* QUESTIONS TO ANSWER
• A. Copy the book review below word for word, from "Meanwhile, Ramses has" to "beginning to end.".
• B. Using the book review below, answer yes or no to whether each statement agrees with it, and quote the words that decide each answer: (i) Merasen says that Tarek has asked the Emersons to return. (ii) The Emersons rescued Nefret from the Lost Oasis twenty years earlier. (iii) After crossing the desert, the Emersons find a sickness in the Lost Oasis.

* PASSAGE FOR REVIEW
····················

As we’ve gone through the Amelia Peabody series volume by volume, we’ve occasionally seen gaps from one book to the next, where the “editor” says that certain volumes of Amelia’s journals have gone missing. In “Guardian of the Horizon,” we are informed that one of those missing journals has been recovered, and we are given the story contained in that journal in this book. I’m not sure why Elizabeth Peters chose to do this – perhaps she came up with the idea for the plot afterward and decided to come back and interject it, who knows – but this volume is said to take place right after the book entitled “The Ape Who Guards the Balance.” I think that if I were to go back and reread the series, I would simply read this one right after “Ape,” to keep everything straight in my mind.
The Emersons are at a loss of where to dig this season. Emerson has had a falling out with the man in charge of granting firmans, and it’s unsure if the group will have access to any site at all. When a messenger from a far off land comes to deliver a message, his timing couldn’t be better – he wants their help, and they have all the free time in the world. The odd thing about his arrival is that he comes from the Lost Oasis, the strange and remote location from which the Emersons rescued Nefret ten years previously, in the book “The Last Camel Died at Noon.” Merasen, the messenger, brings them a tale of sickness and death, and tells them that Tarek, the king they helped ascend to the throne during their previous time there, has asked that they return.
Nefret is eager to go see their friends and to use her medical training in any way she can to help save those who used to be her people. Emerson, Amelia, and Ramses are also anxious to finish up some things that were left undone. Provisioning themselves much more thoroughly than the first time they set out, they make their way across the desert, only to find that Tarek has been forced off the throne, there was no sickness, and that they have been conned into coming for one reason – Nefret. The new king wants her to resume her role as the High Priestess of Isis, and he’s not above drugging her to get compliance.
Meanwhile, Ramses has fallen for a pretty little slave girl they rescued, and for the first time, we see him fall in love with someone other than Nefret. His relationship with this girl is shown, which surprised me as we haven’t seen much of that in this series. While it’s not graphic, it’s obvious what is going on.
I don’t think this was my favorite in the series, but it didn’t disappoint me. I have yet to read an Amelia Peabody that didn’t hold my attention from beginning to end.

····················

* DATA FOR ANALYSIS
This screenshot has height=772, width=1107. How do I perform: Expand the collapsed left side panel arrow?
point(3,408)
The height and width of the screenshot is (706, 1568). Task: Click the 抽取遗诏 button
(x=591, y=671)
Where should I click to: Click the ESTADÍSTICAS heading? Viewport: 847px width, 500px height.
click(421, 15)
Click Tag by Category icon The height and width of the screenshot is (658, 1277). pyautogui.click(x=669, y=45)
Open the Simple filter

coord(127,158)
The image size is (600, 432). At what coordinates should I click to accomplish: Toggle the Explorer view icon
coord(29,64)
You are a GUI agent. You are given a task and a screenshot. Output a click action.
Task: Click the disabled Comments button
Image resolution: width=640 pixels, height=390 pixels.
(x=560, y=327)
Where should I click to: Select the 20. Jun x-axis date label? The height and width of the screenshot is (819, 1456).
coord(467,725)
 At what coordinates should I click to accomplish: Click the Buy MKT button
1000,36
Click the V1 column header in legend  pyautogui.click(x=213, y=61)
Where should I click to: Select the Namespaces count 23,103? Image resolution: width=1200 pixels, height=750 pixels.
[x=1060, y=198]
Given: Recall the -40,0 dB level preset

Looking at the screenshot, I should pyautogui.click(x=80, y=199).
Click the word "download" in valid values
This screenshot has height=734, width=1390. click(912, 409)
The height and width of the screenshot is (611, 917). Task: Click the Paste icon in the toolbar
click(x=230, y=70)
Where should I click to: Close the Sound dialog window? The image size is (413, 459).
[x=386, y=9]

····················

* OUTPUTS FOR THE TASKS
• A.
Meanwhile, Ramses has fallen for a pretty little slave girl they rescued, and for the first time, we see him fall in love with someone other than Nefret. His relationship with this girl is shown, which surprised me as we haven’t seen much of that in this series. While it’s not graphic, it’s obvious what is going on.
I don’t think this was my favorite in the series, but it didn’t disappoint me. I have yet to read an Amelia Peabody that didn’t hold my attention from beginning to end.

• B.
(i) Yes: "tells them that Tarek, the king they helped ascend to the throne during their previous time there, has asked that they return."
(ii) No: "the Emersons rescued Nefret ten years previously"
(iii) No: "there was no sickness"